Pourquoi la Commission veut-elle avoir plus d'influence sur les mesures imposées par les instances de réglementations nationales des télécoms?

En matière de réglementation des télécoms, le temps et l'efficacité des mesures visant à remédier aux problèmes de concurrence sont des éléments essentiels. Malheureusement, à l'heure actuelle, la gestion par les autorités de régulation nationales de certains marchés non-concurrentiels n'est pas effectuée de manière cohérente et subit parfois de sérieux retards. C'est tout particulièrement le cas de l'accès aux réseaux haut débit de certains opérateurs dominants ainsi que des tarifs de terminaison mobiles et fixes. Qui plus est, le nombre de mesures imposées en matière d'accès au réseau public de téléphonie fixe varie de manière importante à travers l'Europe. Dans l’un des Etats membres, une seule mesure a été imposée alors que dans d'autres Etats membres, le même type d'opérateur fait l'objet de 5 mesures. D'où l'absence d'environnement équitable en Europe. L'effet de mesures inconsistantes est néfaste aux consommateurs de ces pays. Ceci risque parallèlement d'altérer les conditions concurrentielles existantes entre les entreprises de télécoms qui sont présentes dans plusieurs Etats Membres ou qui fournissent des services transnationaux.

A ce jour, la Commission ne peut intervenir dans le processus de contrôle des autorités de réglementation nationales que pour définir les marchés ou déterminer les cas de positions dominantes.

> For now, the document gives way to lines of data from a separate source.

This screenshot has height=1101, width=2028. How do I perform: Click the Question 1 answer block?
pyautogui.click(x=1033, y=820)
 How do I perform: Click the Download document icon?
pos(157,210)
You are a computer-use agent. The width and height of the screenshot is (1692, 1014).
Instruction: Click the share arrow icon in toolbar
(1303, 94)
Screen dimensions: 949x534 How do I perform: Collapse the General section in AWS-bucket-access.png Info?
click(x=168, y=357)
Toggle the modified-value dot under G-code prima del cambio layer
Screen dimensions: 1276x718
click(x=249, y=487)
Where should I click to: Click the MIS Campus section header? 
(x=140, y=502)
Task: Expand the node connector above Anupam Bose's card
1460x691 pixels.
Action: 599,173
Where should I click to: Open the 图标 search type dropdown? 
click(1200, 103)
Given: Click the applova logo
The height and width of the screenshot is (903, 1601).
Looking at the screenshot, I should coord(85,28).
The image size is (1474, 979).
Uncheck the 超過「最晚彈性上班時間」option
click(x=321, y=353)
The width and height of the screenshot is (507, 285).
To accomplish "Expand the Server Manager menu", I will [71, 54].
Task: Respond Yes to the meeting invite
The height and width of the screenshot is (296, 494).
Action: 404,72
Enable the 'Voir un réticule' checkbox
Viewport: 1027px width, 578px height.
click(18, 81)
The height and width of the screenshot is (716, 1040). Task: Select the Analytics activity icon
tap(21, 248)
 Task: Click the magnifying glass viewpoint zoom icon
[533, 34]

Pour ce qui est de l'aspect le plus important de la réglementation des télécoms, à savoir la mise en œuvre de mesures concrètes pour remédier aux problèmes de concurrence, la Commission ne peut que formuler des opinions sans effets juridiques contraignants. Elle ne peut ni accélérer une mesure différée sans justification par un régulateur national, ni entamer de démarches pour remplacer une mesure ne garantissant pas de réelle concurrence par une autre mesure qui soit plus efficace.

A l'heure actuelle, l'Agence européenne chargée de la sécurité des réseaux et de l'information (ENISA) gère les questions de sécurité des réseaux. Pourquoi est-il utile d'intégrer les fonctions de l'ENISA au sein de la nouvelle Autorité Européenne du Marché des Télécoms?

La réglementation des télécoms est étroitement liée aux questions de sécurité des réseaux. C'est pourquoi bon nombre des règles européennes actuelles en matière de télécoms ont un volet sécurité. C'est aussi la raison pour laquelle la Cour de Justice, lors de son jugement sur la base légale de l'ENISA en 2005, a affirmé que l'Agence était d'un intérêt direct pour le bon fonctionnement des règles européennes en matière de télécoms. De nombreuses synergies peuvent donc être établies en réunissant l'expertise en matière réglementaire et de sécurité sous une Autorité unique responsable de la réglementation des télécoms.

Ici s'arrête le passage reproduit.